Soal Kasus Jerinx, Teddy: Jangan Sampai Diframing Pahlawan Pembela Rakyat

Jerinx SID. (Yuliani for JawaPos.com)

FAJAR.CO.ID, JAKARTA– Dewan Pakat PKPI, Teddy Gusnaidi ikut menanggapi masalah Jerinx SID atas unggahan di media sosial yang berujung kasus pencemaran nama baik.

Seperti diketahui, musisi bernama asli I Gede Ary Astina bersoal hukum setelah dipolisikan Ikatan Dokter Indonesia (IDI) Bali, hingga berujung ke persidangan.

Teddy mengatakan kasus jerinx murni kasus pidana murni. Bukan karena ingin membela rakyat Indonesia.

“Jerinx di perkarakan bukan karena dia membela ibu hamil, bukan karena dia membela anak-anak, tapi dia diperkarakan karena menuduh IDI kacung WHO tanpa dia bisa membuktikan,” kata Teddy di akun Twitternya, Jumat (30/10/2020).

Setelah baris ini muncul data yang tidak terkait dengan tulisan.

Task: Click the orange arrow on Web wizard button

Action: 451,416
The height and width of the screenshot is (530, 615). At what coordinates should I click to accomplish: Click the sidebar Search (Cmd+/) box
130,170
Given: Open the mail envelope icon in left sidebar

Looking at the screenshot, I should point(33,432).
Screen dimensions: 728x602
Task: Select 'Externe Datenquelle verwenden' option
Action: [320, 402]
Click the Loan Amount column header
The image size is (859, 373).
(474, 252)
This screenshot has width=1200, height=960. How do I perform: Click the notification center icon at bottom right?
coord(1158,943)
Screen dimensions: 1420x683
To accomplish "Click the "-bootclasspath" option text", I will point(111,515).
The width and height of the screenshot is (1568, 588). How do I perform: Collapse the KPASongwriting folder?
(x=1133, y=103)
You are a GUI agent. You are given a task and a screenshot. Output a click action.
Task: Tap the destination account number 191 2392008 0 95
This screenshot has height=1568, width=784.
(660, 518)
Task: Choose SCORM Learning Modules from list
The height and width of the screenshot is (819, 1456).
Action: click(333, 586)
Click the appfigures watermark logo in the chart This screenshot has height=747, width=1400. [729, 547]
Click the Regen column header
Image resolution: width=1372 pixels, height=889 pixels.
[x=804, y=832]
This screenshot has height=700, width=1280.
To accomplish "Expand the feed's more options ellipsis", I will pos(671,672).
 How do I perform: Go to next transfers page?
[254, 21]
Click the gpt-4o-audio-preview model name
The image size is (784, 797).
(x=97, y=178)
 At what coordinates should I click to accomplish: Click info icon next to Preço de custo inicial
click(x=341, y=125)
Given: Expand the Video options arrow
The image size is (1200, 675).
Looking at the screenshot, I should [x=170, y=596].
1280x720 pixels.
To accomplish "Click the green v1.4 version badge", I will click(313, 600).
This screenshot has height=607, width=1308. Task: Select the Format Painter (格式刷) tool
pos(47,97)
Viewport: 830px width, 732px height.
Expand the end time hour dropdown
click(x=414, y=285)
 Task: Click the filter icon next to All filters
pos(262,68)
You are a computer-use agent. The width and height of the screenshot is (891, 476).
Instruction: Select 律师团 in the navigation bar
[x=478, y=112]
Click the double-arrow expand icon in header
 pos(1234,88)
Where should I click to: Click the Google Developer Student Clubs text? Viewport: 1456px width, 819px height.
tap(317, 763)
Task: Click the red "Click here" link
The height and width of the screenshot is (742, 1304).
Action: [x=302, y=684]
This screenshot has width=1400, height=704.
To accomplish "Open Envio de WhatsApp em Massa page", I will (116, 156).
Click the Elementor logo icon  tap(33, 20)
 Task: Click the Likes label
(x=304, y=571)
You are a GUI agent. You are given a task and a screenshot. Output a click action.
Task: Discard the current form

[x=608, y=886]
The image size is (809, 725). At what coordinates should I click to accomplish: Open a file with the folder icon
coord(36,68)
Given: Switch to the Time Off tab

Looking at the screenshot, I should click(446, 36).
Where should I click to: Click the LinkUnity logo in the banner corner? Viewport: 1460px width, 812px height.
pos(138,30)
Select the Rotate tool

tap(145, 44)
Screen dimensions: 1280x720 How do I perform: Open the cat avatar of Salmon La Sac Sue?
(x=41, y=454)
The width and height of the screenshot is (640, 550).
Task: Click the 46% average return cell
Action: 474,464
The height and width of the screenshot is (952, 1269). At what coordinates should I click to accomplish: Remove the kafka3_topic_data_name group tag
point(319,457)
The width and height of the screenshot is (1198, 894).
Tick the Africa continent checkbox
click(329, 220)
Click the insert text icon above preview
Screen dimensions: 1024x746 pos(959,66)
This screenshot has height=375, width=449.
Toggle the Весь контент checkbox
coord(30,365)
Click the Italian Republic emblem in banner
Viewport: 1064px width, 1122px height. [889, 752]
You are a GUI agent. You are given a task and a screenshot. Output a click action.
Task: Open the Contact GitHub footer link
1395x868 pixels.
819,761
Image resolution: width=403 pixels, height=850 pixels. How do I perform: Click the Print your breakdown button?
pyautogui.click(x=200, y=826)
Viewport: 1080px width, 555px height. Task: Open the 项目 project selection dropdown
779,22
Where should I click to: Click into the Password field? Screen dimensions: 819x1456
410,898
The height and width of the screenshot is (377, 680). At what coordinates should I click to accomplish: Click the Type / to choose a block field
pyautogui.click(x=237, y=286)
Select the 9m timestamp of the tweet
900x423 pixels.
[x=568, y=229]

Dia pun meminta netizen tidak memframing kasus tersebut, seolah-olah pentolan grup band Superman Is Dead (SID) itu sebagai pahlawan.

“Jadi jangan diframing seolah-olah dia pahlawan membela ibu hamil dan anak-anak..,” sebutnya.

Di cuitan lainnya Teddy kembali menegaskan jika kasus Jerinx tak ada sangkut paut dengan perjuangan.

“Ingat ya, kasus jerinx gak ada urusan dengan pemerintah, murni kasus pidana antara IDI & Jerinx. Kasus ini juga gak ada urusan dengan perjuangan, tapi tuduhan jerinx ke IDI sebagai kacung. Ini harus diingatkan lagi, jangan sampai diarahkan seolah-olah Jerinx pahlawan pembela rakyat,” tegasTeddy Gusnaidi.